Dijelaskan, Program Kampung Iklim (Proklim) merupakan program berlingkup nasional yang dikelola oleh Kementrian Lingkungan Hidup dan Kehutanan dalam rangka meningkatkan keterlibatan masyarakat dan pemangku kepentingan lain untuk melakukan penguatan kapasitas adaptasi terhadap dampak perubahan iklim dan penurunan emisi GRK.

Proklim ini juga sebagai wujud pengakuan terhadap upaya adaptasi dan mitigasi perubahan iklim yang telah dilakukan sehingga dapat meningkatkan kesejahteraan di tingkat lokal sesuai dengan kondisi wilayah.

Kepala Bidang Pengendalian, Pencemaran dan Kerusakan lingkungan hidup Kabupaten Landak, Elly Kornelia menyampaikan bahwa saat ini sudah ada beberapa desa yang sudah terdaftar pada tahun 2019 di Kabupaten Landak.

"Ada empat desa yang sudah terdaftar di Sistem Registri Nasional (SRN) pada tahun 2019, yaitu Desa Bentiang Mandomong, Desa Tenguwe, Desa Parek Kecamatan Air Besar dan Desa Kumpang Tengah kecamatan Sebangki," ungkap Elly Kornelia kepada Tim Media Center di Dinas Perumahan Rakyat, Kawasan Permukiman dan Lingkungan Hidup Kabupaten Landak, Selasa (8/10/19).

Elly Kornelia juga mengungkapkan bahwa pendaftaran desa Proklim tersebut akan dilakukan validasi serta diverifikasi oleh Balai Pengendalian Perubahan Iklim, Kebakaran Hutan dan Lahan Wilayah Kalimantan.

Elly menerangkan, pendaftaran desa Proklim ini melalui Sistem Registri Nasional (SRN), kemudian dilakukan validasi oleh Kementerian Lingkungan Hidup dan Kehutanan melalui Balai Pengendalian Perubahan Iklim dan Kebakaran Hutan lahan Wilayah Kalimantan.

"Nantinya, dari hasil validasi menilai keempat desa tersebut masuk dalam daftar desa yang diverifikasi lapangan yang dilakukan oleh Balai Pengendalian Perubahan Iklim dan Kebakaran Hutan lahan Wilayah Kalimantan," terangnya.

Ia menambahkan, ke depannya pembinaan yang dilakukan oleh pemerintah Kabupaten Landak akan menargetkan desa Proklim sebagai desa prioritas.

"Pembinaan oleh Pemkab ke depannya menjadikan desa Proklim sebagai desa yang diutamakan dalam mengembangkan aksi adaptasi dan mitigasi perubahan iklim melalui program yang ada, baik di Dinas Perumahan Rakyat, Kawasan Permukiman dan Lingkungan Hidup Kabupaten Landak maupun OPD yang terkait," jelas Elly Kornelia.
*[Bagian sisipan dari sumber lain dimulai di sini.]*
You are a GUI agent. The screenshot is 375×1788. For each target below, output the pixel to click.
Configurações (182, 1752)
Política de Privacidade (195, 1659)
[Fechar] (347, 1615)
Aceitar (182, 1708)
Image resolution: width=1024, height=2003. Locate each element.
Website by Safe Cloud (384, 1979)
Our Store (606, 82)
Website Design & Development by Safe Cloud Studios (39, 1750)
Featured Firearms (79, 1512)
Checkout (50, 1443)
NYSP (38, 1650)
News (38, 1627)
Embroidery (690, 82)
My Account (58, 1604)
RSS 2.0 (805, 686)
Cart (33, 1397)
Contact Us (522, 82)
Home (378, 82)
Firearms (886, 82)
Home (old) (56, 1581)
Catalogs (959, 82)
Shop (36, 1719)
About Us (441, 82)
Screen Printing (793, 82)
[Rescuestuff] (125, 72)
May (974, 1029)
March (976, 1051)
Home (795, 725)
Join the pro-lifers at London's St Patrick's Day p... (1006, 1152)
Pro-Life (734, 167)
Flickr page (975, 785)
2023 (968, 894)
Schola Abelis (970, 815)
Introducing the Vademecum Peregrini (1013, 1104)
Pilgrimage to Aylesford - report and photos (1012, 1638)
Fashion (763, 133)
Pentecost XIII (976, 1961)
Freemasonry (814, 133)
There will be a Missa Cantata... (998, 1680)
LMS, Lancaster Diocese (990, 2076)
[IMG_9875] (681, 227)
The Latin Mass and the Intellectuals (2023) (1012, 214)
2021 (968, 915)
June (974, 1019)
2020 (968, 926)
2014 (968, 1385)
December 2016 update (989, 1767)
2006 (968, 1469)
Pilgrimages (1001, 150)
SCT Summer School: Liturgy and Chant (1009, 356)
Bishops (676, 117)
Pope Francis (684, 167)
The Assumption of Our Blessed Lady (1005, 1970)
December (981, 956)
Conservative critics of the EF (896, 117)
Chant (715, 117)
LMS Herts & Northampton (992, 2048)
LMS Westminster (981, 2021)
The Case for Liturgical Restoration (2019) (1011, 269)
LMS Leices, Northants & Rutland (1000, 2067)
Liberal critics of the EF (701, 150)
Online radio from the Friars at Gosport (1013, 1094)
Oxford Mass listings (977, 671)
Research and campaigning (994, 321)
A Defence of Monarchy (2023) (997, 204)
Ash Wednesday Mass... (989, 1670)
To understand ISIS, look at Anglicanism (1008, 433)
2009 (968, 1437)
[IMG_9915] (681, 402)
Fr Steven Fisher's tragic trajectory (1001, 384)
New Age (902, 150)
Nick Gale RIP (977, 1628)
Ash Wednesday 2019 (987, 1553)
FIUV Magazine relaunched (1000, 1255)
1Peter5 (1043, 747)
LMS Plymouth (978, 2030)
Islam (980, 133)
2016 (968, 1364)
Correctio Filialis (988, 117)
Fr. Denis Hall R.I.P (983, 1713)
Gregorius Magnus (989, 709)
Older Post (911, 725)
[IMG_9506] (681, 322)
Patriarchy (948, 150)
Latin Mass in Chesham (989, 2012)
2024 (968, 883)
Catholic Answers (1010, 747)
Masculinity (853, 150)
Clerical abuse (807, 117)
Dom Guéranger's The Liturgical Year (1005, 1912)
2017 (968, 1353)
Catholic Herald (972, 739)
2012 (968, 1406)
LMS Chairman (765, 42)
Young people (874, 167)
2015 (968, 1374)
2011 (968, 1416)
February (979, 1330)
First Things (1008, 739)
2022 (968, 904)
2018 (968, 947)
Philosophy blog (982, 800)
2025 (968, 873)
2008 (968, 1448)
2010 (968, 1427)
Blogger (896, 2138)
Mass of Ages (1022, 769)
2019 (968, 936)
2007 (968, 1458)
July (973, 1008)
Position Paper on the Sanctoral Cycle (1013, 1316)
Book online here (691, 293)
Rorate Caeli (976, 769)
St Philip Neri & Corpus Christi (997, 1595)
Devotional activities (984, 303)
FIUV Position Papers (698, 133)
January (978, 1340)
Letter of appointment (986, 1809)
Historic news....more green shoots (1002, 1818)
Sementara Bupati Landak, dr. Karolin Margret Natasa mengatakan sangat mengapreasi dan sangat berterima kasih atas penghargaan yang diraih oleh pemerintah Kabupaten Landak yg diberikan oleh Kementrian Lingkungan Hidup dan Kehutanan.

"Saya atas nama pemerintah Kabupaten Landak sangat bersyukur atas penghargaan sertifikat Program Kampung Iklim (Proklim) yang telah diraih oleh Desa Bentiang Mandomong, Desa Tenguwe, Desa Parek, Desa Kumpang Tengah Kabupaten Landak, Provinsi Kalimantan Barat yang diberikan oleh Kementrian LHK. Kita berharap, agar penghargaan ini dapat memberikan manfaat dalam menjaga kelestarian lingkungan di Kabupaten Landak," tandas Karolin.